Qatari Prime Minister and Minister of Foreign Affairs Mohammed bin Abdulrahman Al Thani has warned that recent US-led strikes against Iran-backed Houthi rebels in Yemen would only deepen regional divides over Israel's war on Gaza.
Al Thani said Tuesday that tensions in the Middle East are "affecting everyone," stressing that the primary focus for leaders should be to diffuse the war in Gaza, where Israel's deadly military offensive since October 7 has decimated swathes of the territory and left more than 2.2 million people facing famine, deadly disease and forcible displacement.
"We always prefer diplomacy over any military resolutions, and we believe that we shouldn't just focus on those small conflicts, we should focus on the main conflict in Gaza and as soon it's diffused, I believe that everything else will be diffused," the Qatari prime minister said at the World Economic Forum in Davos.
When asked about US and UK striking Houthi targets in Yemen over attacks on the Red Sea, he called its impact on the freedom of navigation "a global issue."
"What we have in the region is a recipe of escalation everywhere," he added.

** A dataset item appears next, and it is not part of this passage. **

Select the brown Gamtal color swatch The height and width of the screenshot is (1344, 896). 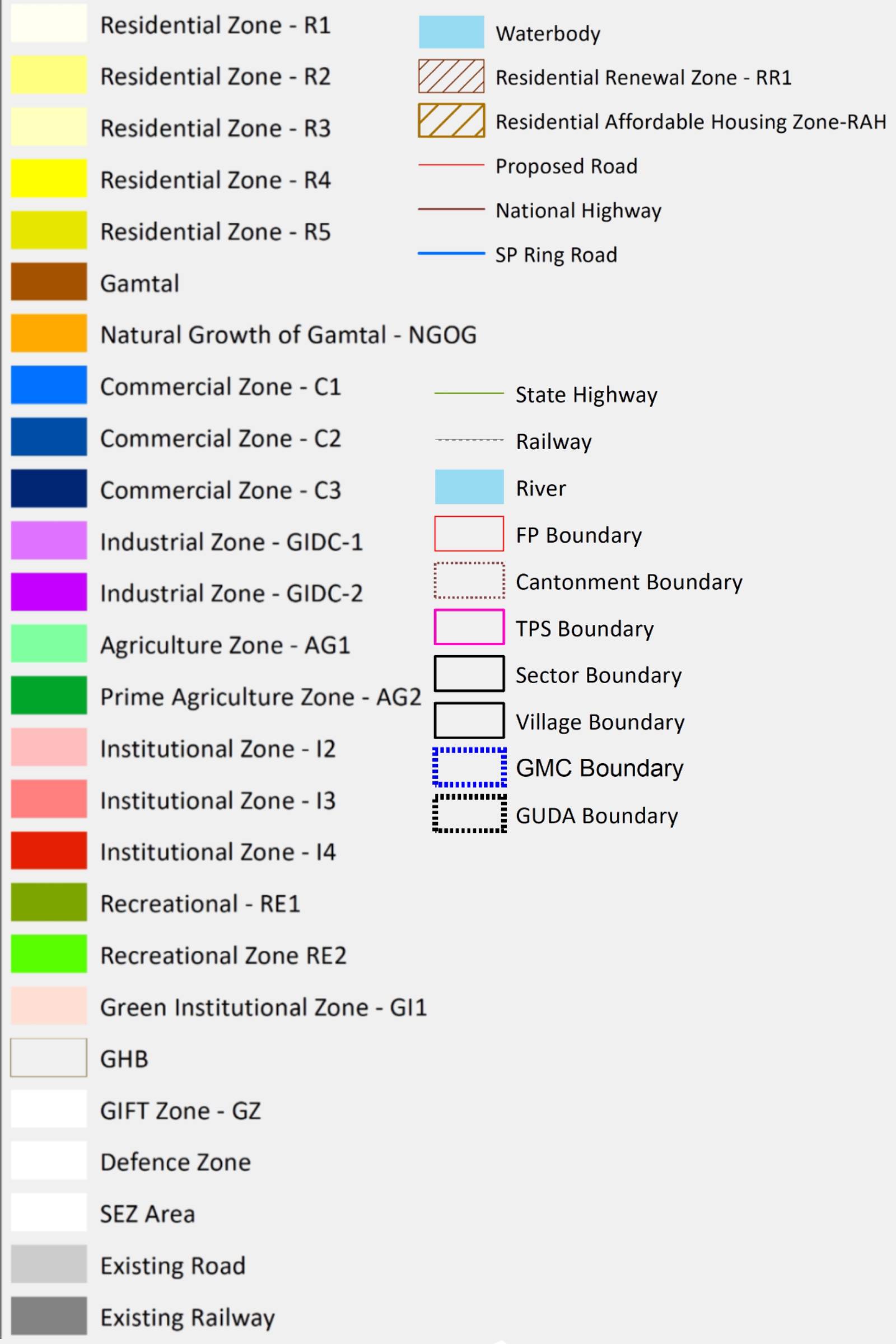coord(49,282)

Regional divides: Since November, the Houthis — an Iran-backed Shia political and military organization — have been launching drones and missiles at commercial shipping vessels in the Red Sea.
Then on Thursday, the US and UK launched strikes against Houthi targets in Houthi-controlled areas of Yemen, marking the fiercest response from the Biden administration since the salvos began.